Kaiserslautern Nicht von dieser Welt

Mit einem absoluten Ausnahmewerk des sinfonischen Repertoires begann die neue SWR-Saison im Mannheimer Rosengarten: Am Sonntag dirigierte die israelische Dirigentenlegende Eliahu Inbal am Pult des Radio-Sinfonieorchesters Stuttgart Anton Bruckners achte Sinfonie.
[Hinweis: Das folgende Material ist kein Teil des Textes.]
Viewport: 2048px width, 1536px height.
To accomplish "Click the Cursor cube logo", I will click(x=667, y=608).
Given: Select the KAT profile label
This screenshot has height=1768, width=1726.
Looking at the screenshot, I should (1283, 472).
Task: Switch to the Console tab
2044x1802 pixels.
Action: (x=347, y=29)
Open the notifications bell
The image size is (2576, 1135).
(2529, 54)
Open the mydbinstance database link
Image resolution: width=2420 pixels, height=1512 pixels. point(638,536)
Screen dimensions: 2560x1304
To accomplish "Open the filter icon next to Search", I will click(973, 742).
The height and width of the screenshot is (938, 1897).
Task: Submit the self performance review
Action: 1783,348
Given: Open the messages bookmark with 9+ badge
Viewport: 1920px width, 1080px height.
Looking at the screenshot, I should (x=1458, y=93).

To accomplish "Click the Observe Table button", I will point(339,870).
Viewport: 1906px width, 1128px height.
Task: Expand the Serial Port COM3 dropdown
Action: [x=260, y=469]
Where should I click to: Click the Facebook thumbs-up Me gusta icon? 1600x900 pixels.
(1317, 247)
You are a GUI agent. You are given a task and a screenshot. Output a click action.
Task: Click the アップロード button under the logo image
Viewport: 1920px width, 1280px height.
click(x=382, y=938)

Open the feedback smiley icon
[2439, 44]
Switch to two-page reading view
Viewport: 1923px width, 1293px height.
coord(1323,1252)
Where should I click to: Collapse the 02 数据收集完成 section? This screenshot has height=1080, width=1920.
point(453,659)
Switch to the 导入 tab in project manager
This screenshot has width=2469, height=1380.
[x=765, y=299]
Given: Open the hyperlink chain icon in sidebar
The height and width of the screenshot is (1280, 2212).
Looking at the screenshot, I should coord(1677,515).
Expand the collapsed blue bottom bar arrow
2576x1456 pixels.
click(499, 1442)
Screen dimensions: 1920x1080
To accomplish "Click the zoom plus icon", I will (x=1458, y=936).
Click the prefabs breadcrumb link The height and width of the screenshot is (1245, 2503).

Mit dem Begriff Gipfelwerk ist man ja mitunter sehr schnell bei der Hand. Das vermeintlich Außergewöhnliche hat ständig Konjunktur, weil es nachgerade inflationär bemüht wird. Bei Bruckners c-Moll-Sinfonie aus dem Jahr 1887 (diese Urfassung des Werks stand in Mannheim auf dem Programm) müssen uns solche Sorgen nicht umtreiben. Diese gewaltige Sinfonie ist ein Solitär im Werk eines Komponisten, von dem manche mit Recht behaupten, er hätte ohnehin nur Einzigartiges, weil schlichtweg Unerklärliches, zumindest aber Nicht-Herleitbares erschaffen. Bruckner also, der große Einzelgänger. In den Händen von Eliahu Inbal wird er fast zu einem alten Bekannten. Wir kennen das doch alles, diese groß angelegten Steigerungslinien in den beiden Ecksätzen, die in maßlosen Ausbrüchen voller Emphase und Pathos gipfeln, dass es einen fast schon von den Stühlen des Mozartsaals fegt. Diese mitreißende, ja sprichwörtlich fortreißende Energie des Scherzos, das Inbal unerbittlich nach vorne peitscht: immer weiter, immer mehr, immer fordernder: schlichtweg unwiderstehlich. Und natürlich die ebenso wunderschönen wie todtraurigen Kantilenen des langsamen dritten Satzes, die bis zur bitter-süßen Neige ausgekostet werden. Doch so nahe wir Bruckner auch kommen, so fremd wird er uns ganz unvermittelt. Inbals tiefes Brucknerverständnis lässt sich von den Überwältigungsstrategien dieser Musik nicht überrumpeln. Er treibt das Orchester eben nicht nur zu enthusiastischem Spiel an, gemeinsam mit den Musikern blickt er auch in das Kompositionslabor Bruckners. Ungemein spannend geraten so vor allem die Übergänge zwischen den großorchestralen Ausbrüchen. Der Erkenntnisgewinn ist irgendwie aber auch ernüchternd: Für unsereinen ist die Luft hier definitiv zu dünn. Diese Musik ist nicht mehr von dieser Welt.